Un poco de comidita para el lunes:
http://www.sciencedaily.com/releases/2001/03/010327080532.htm

NYU Neuroscientist Examines How Brain Responds To Fears That Are Imagined
And Anticipated, But Never Experienced

Although people learn about potentially dangerous events through hard
experience (a given dog is dangerous because it once bit you), often we
learn about such events through communication (a given dog is dangerous
because you heard it bit somebody else.) In understanding the neural systems
of fear learning, most researchers have focused on the former type of
learning, which is called fear conditioning. However, little is known about
the neural system underlying fear-learning through communication, in the
absence of aversive experience.
Using fear conditioning, the neural systems of fear learning and expression
have been eloquently mapped with both human and animal research. This
research has indicated that a brain structure called the amygdala is
critical to the expression of a conditioned fear response. But is the
amygdala involved when you encounter a fear-invoking event that you have
merely heard about?

NYU neuroscientist Elizabeth A. Phelps addressed this question by examining
activity in the human amygdala with a task called "instructed fear." Using
fMRI, Phelps found that the amygdala is indeed activated in response to
verbally communicated "threat" stimuli. Furthermore, in this and follow-up
studies, Phelps and her colleagues found that this amygdala activity is
related to the physical indications of a fear response.

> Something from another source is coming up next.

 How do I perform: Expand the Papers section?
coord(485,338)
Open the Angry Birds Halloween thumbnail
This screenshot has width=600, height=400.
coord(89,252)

During "instructed fear," subjects do not actually receive an aversive
stimulus, but rather they are told an aversive event might occur in
conjunction with a neutral stimulus. In this case, subjects were presented a
series of three images on a computer screen: a yellow square, a blue square,
and the word "rest." Subjects were told they might receive a shock,
delivered by an electrode on their wrist, when one color was presented (the
threat condition) and that they would not receive a shock when the other
color was presented (the safe condition). Although all subjects indicated
that they believed they would receive a shock, none of the subjects actually
received a shock during the study.

Taken as a whole, Phelps' findings extend the amygdala's involvement in the
expression of fear to situations where the aversive consequences are
imagined and anticipated but never experienced. In other words, fears that
exist only in our minds activate some of the same neural systems as fears
that are learned through experience.


This research was conducted in collaboration with Michael Davis, Christian
Grillon, John C. Gore, Christopher Gatenby and Kevin J. O'Connor. These
studies were conducted at the Yale School of Medicine's Department of
Radiology.

Elizabeth A Phelps is an associate professor of psychology and neural
science at NYU. She received her Ph.D. from Princeton University.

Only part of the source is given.